But it wouldn’t change anything. Ollie stared
at the pair now standing next to their brooding alpha. Talking to
them wouldn’t do a damn thing to help find their friend. They had
bags under their eyes, and even here in the next room, with a door
closed between them, she could smell booze and vomit on their
breaths. They’d be lucky to remember how much they’d had to drink
last night, let alone who’d been in the bar with them.
He knows how to pick his prey, she reminded
herself. Weak.
***
Caine Morgan watched the woman interviewing
Lacy Montague, the young wolf looking absolutely miserable under
the icy gray-blue gaze of the Hound questioning her. Holly
Lawrence. The one person to have seen the Hunter and lived to tell
about it. She didn’t look like the kind of woman who’d survived a
serial killer. Hell, she didn’t much look like anything. She was
pudgy in the gut, short with wide hips, and had wiry black hair
that frizzed out of a messy bun. Her face was angular, hawkish.
He’d always pictured the survivor to be
more...well...everything.
But there was a ruthless edge to her eyes he
hadn’t expected. Metallic almost, and she didn’t back down an inch
when pressured. That, at least, was something that fit the picture.

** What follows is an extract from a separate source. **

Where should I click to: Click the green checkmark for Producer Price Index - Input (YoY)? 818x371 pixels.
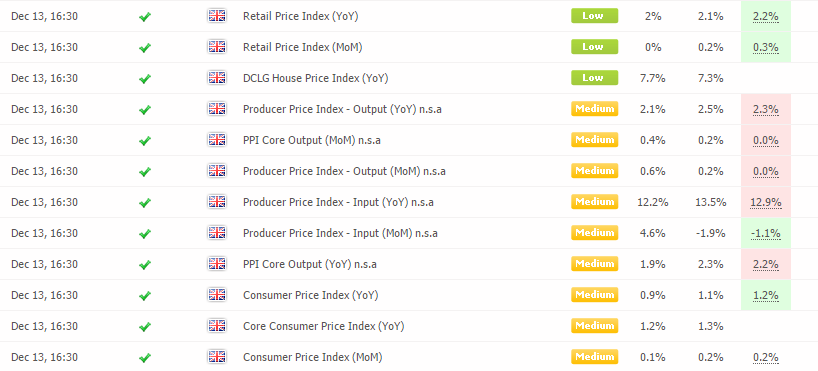[x=145, y=202]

Fit the image of a woman who could stand up against a killer and
walk away.
Lacy started to rise, her knees clearly shaky
with fatigue, and Caine watched the wolfhound toss the legal pad of
paper up onto her desk and lean back, head tilted towards the
ceiling. She knew. Claire Rawson was as good as dead. Neither wolf
had remembered anything beyond Claire needing to use the bathroom,
and he wasn’t even sure they actually remembered that. He’d had to
drag the words out of them, bit by bit, and he couldn’t remember if
he’d accidentally led them into that train of thought, or if they’d
actually remembered what happened.
Holly Lawrence pinched the bridge of her
nose, her shoulders rising and falling in a sigh before she rose,
heading straight towards him. No sign of the weariness, the defeat.
She’d stuffed it away, leaving nothing but strength and confidence
on her face. The rest was hidden under a steely-eyed mask as she
approached. They’d start looking. Send a pack out to look at the
bar, bloodhounds to see if anyone could pick up the trail. He knew
it.
Didn’t mean he had to like it when her pretty
little lips opened to tell him as much. “You’ll do everything you
can,” he mocked. “Won’t save her anyway.”

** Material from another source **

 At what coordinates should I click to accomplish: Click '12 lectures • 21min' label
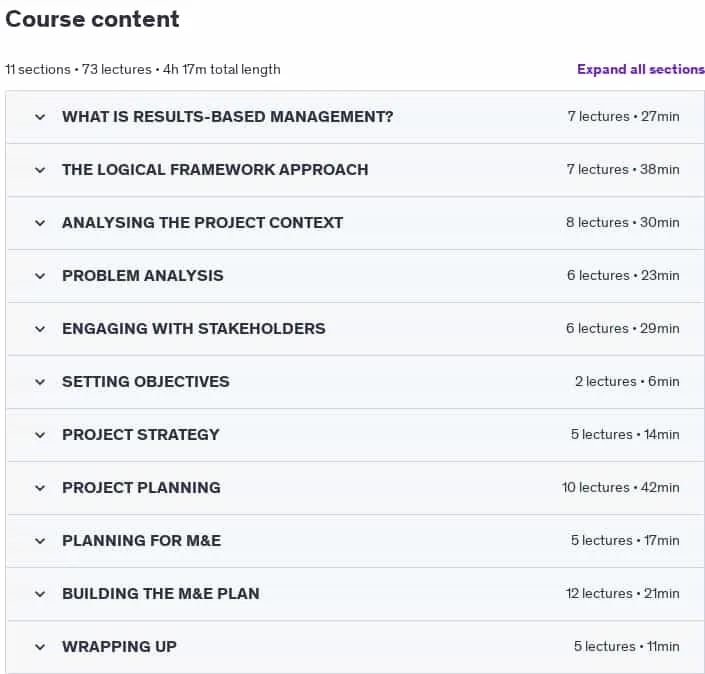622,594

He shoved up out of the small metal chair,
and she frowned at him. “Would you like to suggest something
better, Mr. Morgan? We’re doing the best we can.”
“And he’s still killing. Seventeen now. Or
are we eighteen? Do we count you as a victim even though you got
away?”
She flinched at that, the first sign of
weakness she’d shown him face-to-face as a haunted edge slipped
into her gaze. “Mr. Morgan—”
“Caine,” he bit out on a snarl.
“Caine. We’re going to do everything we can
to find Claire. I’m going to do everything I can.”
What she didn’t say, and he wanted her to,
was that sometimes everything wasn’t enough. Sometimes the bad guys
still won. It was a knowledge that lived in her eyes, he realized.
A blatant truth that stared back out at him now.
She extended him a card, a number written
neatly on the back. “My card. If you get any more information, let
me know. If you can’t reach me here, I’ve also given you my cell
phone number.”
He reached to take it, just as her fingers
tightened on the paper. “I want to find this son of a bitch
too.”
The fight leaked out of him as he stared down
at her, her wounded gunmetal eyes locked on his. “Yeah,” he said
softly. “I know.”
He took her card and gazed down at it,
leaving words best left unspoken hanging in the air as he walked
away. Wanting wasn’t always good enough.
He’d called
three times over the past two days. Nothing. No leads, no tips, not
even a fucking goose chase. Shifter Town Enforcement Hounds were
left sitting behind their desks while a member of his pack was
being prepped to die. Caine lashed out at the man in front of him.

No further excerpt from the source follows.